| QUESTÕES |
[1] Responda, com base no trecho sobre a fiscalização do terceiro setor pelos Tribunais de Contas:
(a) Em que data foi realizada a sessão do Plenário do TCESP mencionada?
(b) Em qual ação o Supremo Tribunal Federal fixou a interpretação sobre as instituições paraestatais?
(c) Quais instrumentos são citados como sujeitos às competências dos organismos de controle externo?
[2] Repita a parte do trecho sobre a fiscalização do terceiro setor que fica entre "Recordo que, na" e "do Ministério Público.", inclusive.

=== TRECHO ===

Em decisão inédita,
corte paralisa contrato de OS da saúde com empresa
Os Tribunais de Contas
fiscalizam todas as espécies de ajustes firmados entre a Administração Pública
e as entidades do terceiro setor. Contratos de gestão, termos de fomento e
outros instrumentos de cooperação estão indiscutivelmente sujeitos às
competências dos organismos de controle externo.
Mais recentemente, na
sessão de 26 de fevereiro de 2025, o Plenário do Tribunal de Contas do Estado
de São Paulo (TCESP), ainda que em sede cautelar, ampliou seus exames, deixando
de se concentrar apenas nas relações entre o poder público e as entidades, para
alcançar também os contratos pactuados entre estas e terceiros.
Recordo que, na ADI
1.923, O Supremo Tribunal Federal –ao estabelecer um verdadeiro marco
regulatório do terceiro setor– fixou a interpretação de que tais instituições
paraestatais não estão imunes ao controle dos Tribunais de Contas e à
supervisão do Ministério Público.

=== DADOS COLETADOS ===

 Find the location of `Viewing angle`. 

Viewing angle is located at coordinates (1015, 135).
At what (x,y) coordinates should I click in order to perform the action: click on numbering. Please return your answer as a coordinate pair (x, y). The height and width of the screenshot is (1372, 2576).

===

| RESPOSTAS ÀS QUESTÕES |
[1]
(a) Em 26 de fevereiro de 2025.
(b) Na ADI 1.923.
(c) Contratos de gestão, termos de fomento e outros instrumentos de cooperação.

[2]
Recordo que, na ADI
1.923, O Supremo Tribunal Federal –ao estabelecer um verdadeiro marco
regulatório do terceiro setor– fixou a interpretação de que tais instituições
paraestatais não estão imunes ao controle dos Tribunais de Contas e à
supervisão do Ministério Público.